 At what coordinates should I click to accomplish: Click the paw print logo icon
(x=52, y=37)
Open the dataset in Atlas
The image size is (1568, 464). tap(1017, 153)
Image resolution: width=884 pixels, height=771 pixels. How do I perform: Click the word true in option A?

==

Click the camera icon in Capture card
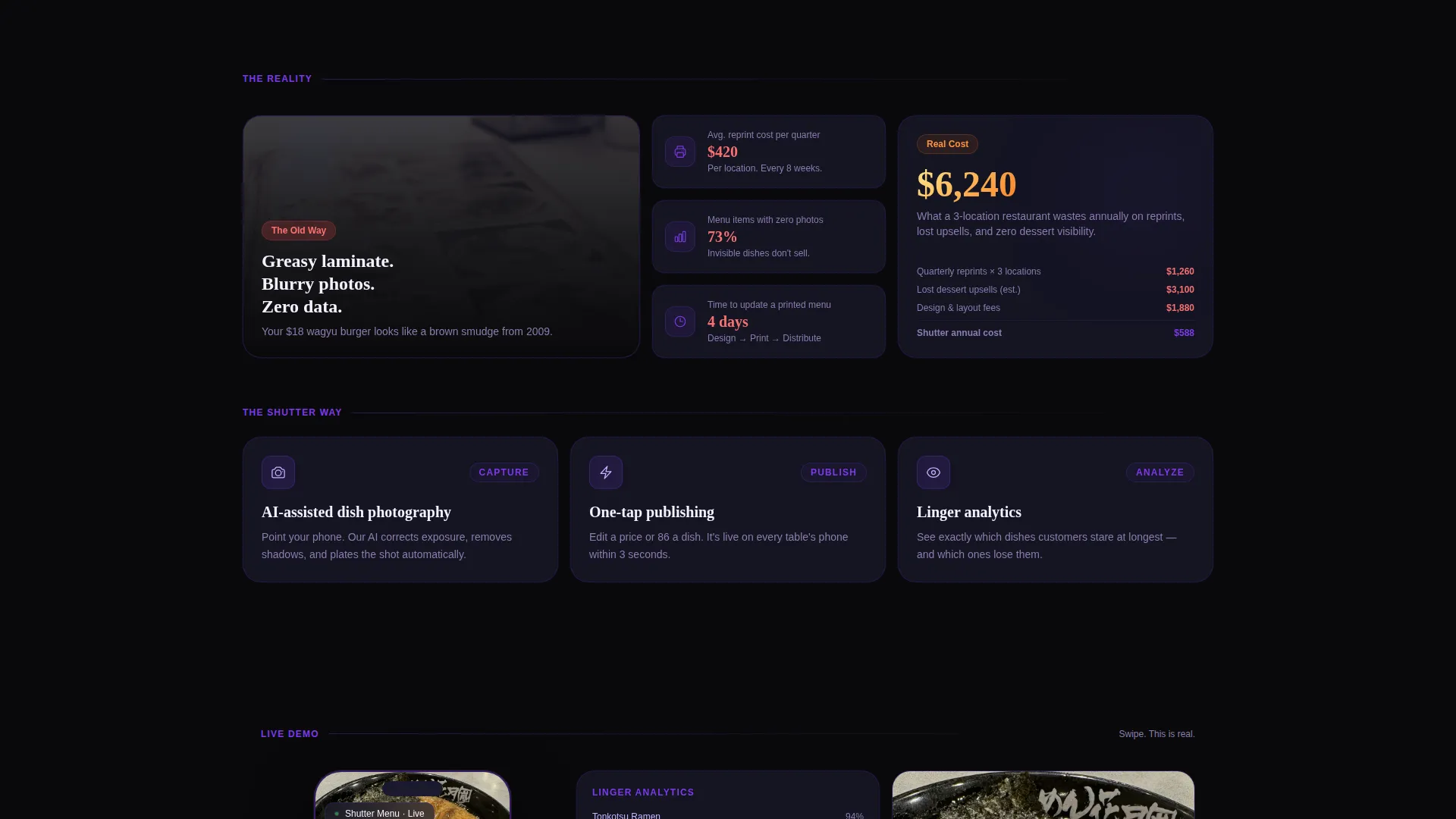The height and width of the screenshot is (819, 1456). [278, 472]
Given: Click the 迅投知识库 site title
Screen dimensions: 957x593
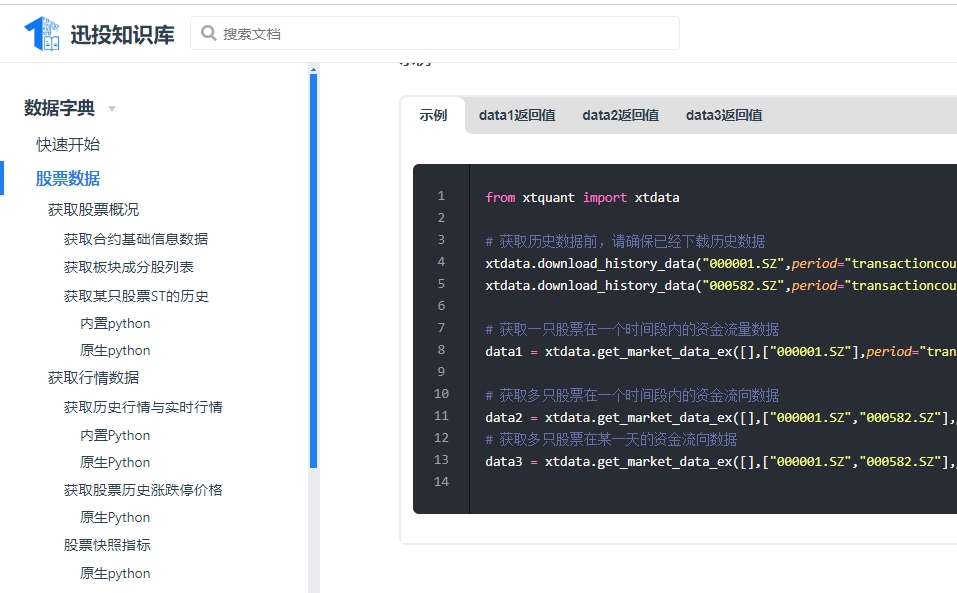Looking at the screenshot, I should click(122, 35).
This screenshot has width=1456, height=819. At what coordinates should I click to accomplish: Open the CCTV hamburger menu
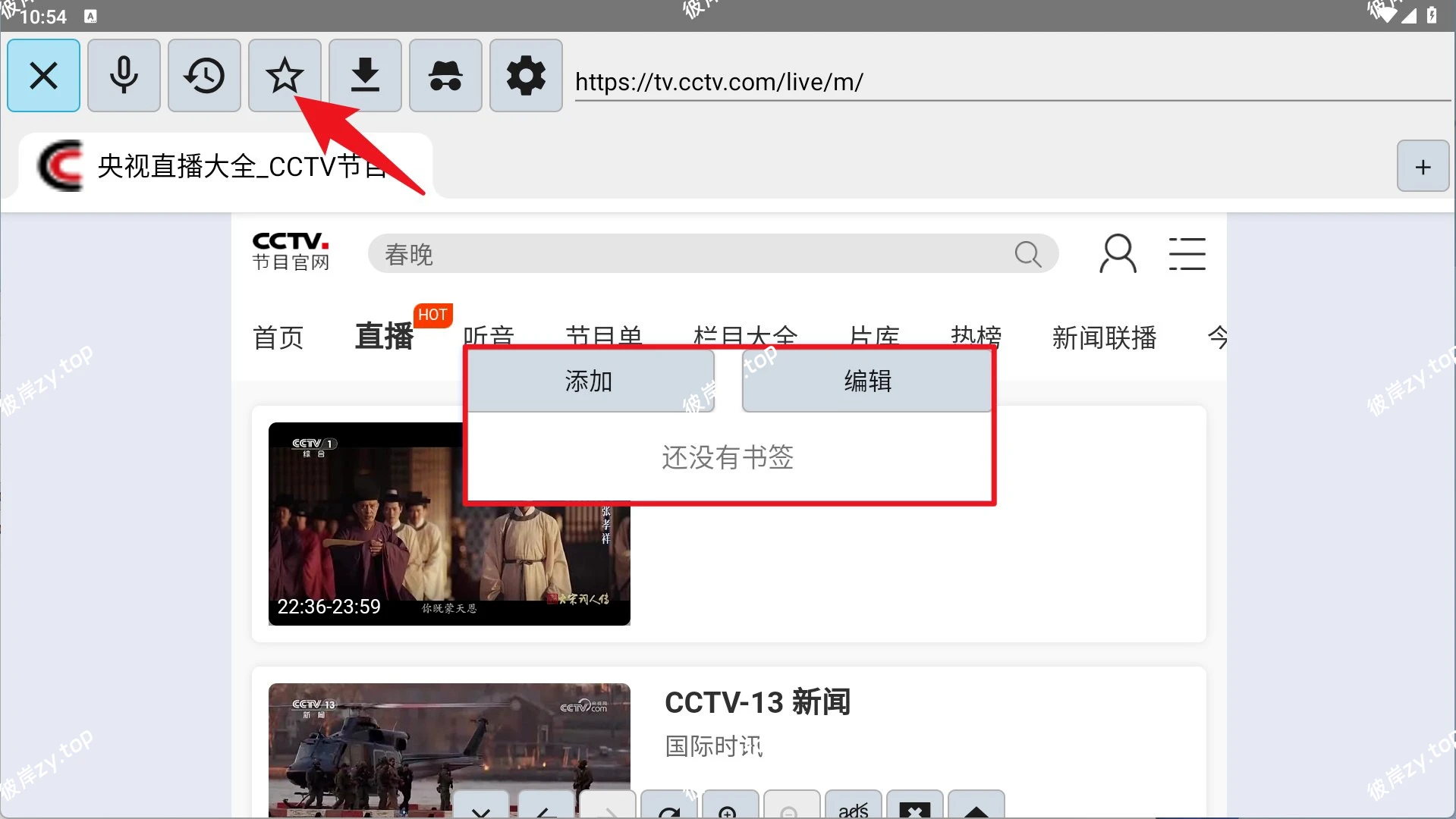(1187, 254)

Prompt :: Set down every row from the line containing "Click the camera icon in Capture card" down to the line containing "(1187, 254)", both lines included, copied word for word. Leave the pictures out of your answer.

Response for this exercise ::
Click the camera icon in Capture card
The height and width of the screenshot is (819, 1456). [278, 472]
Given: Click the 迅投知识库 site title
Screen dimensions: 957x593
Looking at the screenshot, I should click(122, 35).
This screenshot has width=1456, height=819. At what coordinates should I click to accomplish: Open the CCTV hamburger menu
(1187, 254)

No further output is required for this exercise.